I had a comment to approve yesterday that offered some legal advice, and mentioned that TECHNICALLY “Day 1″ is the day after she moved out. I didn’t approve the comment, because it also had some other things to say that I didn’t think were particularly healthy or helpful. Instead, I’ll just say ‘Thank you for your feedback, stranger.” If this struggle comes down to needing one extra day to fix things, then I’ve already lost, but I’ll adjust my numbering scheme from here forward.

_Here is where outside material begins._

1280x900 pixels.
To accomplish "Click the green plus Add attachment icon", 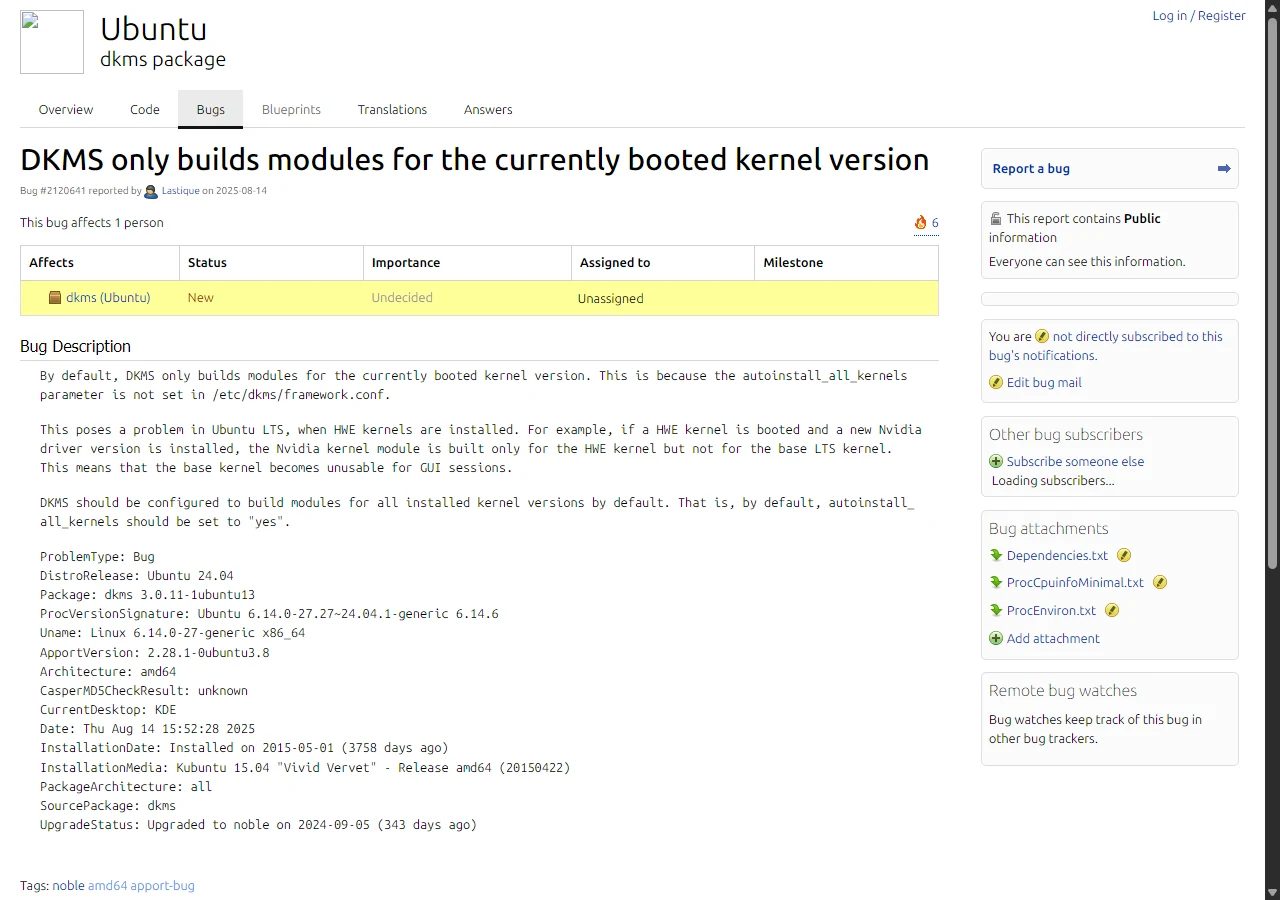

The other night, my mother told me that I shouldn’t wait to contact my wife. That I should push if I really want to try and fix this, because the longer we wait to start talking again, the harder it will be to fix. I know she was trying to be helpful, and I agree that time is not on my side here, but I’m not sure that pushing is the right answer. She doesn’t have to answer her phone if I call or text. She isn’t even ready to answer some emails, and I’ve been wondering if I should stop sending them. I don’t have any feasible options, really, and I hate not having any control over the situation. But this is the price I pay, right? I do want to try to fix this, but pushing her when she doesn’t want to be pushed feels like it would do more harm than good. The more time that passes gives her heart time to heal, but it also gives her more time to build a wall around it. The longer that passes might give her time to learn to hate me, though she’s one of the most loving people I know and hate isn’t something that comes easy to her. For now, it’s just going to have to be a balancing act. Weighing the damage of pushing her to talk against the damage of waiting for her to be willing to talk.

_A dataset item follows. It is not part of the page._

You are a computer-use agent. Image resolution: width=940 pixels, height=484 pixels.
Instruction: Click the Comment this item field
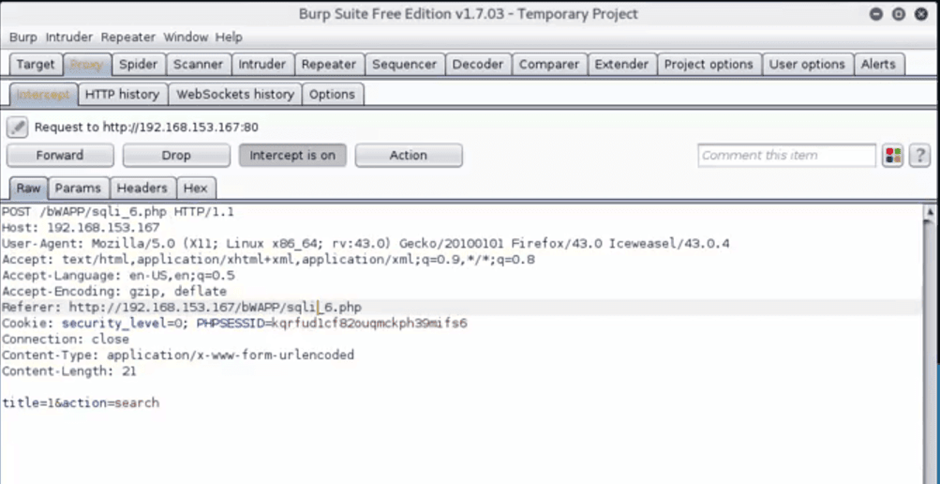(x=787, y=155)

It’s a different kind of silence, this waiting. And it’s worse.
I find myself worrying about her a lot. She’s a strong, intelligent woman, so I’m sure she’s making the best of it. (The “best” is still probably not great.) There are big worries, of course, but also little ones. Like I worry if the air conditioning in her place is good enough to keep her bedroom as cold as she needs it. I worry that there’s a security light outside her window that keeps her room from being dark enough to sleep in. I worry that she didn’t take any stuffed animals to defend her from monsters while she sleeps. (I’m not afraid to admit that I’ve been sleeping with my childhood teddy bear these past few nights.) I worry that her freezer is going to be one of those tiny quarter-height ones above the three-quarters fridge, and she won’t have any room for half of her frozen stuff. She can always leave stuff in the freezer at the house and come get it as she needs, but I know she doesn’t want to do that.
I lost my shit in the bathroom at work this morning (I know a bathroom is designed to be a place to lose your shit, but I mean mentally). I was washing my hands and saw that my earring had moved too far. (It’s a horseshoe shape earing, and it had slid in one direction enough to look like a hoop.) It slides like this all the time, usually while I’m in bed. And the reason I broke down is because she was always quick to reach up and correct it. Just one of those little reminders that she’s not here. It’s a weird feeling, and the closest thing I can equate it to is that feeling you get after someone has died and you get an unexpected reminder of them.
It gave me a chance to practice some of the Grounding techniques from the handouts.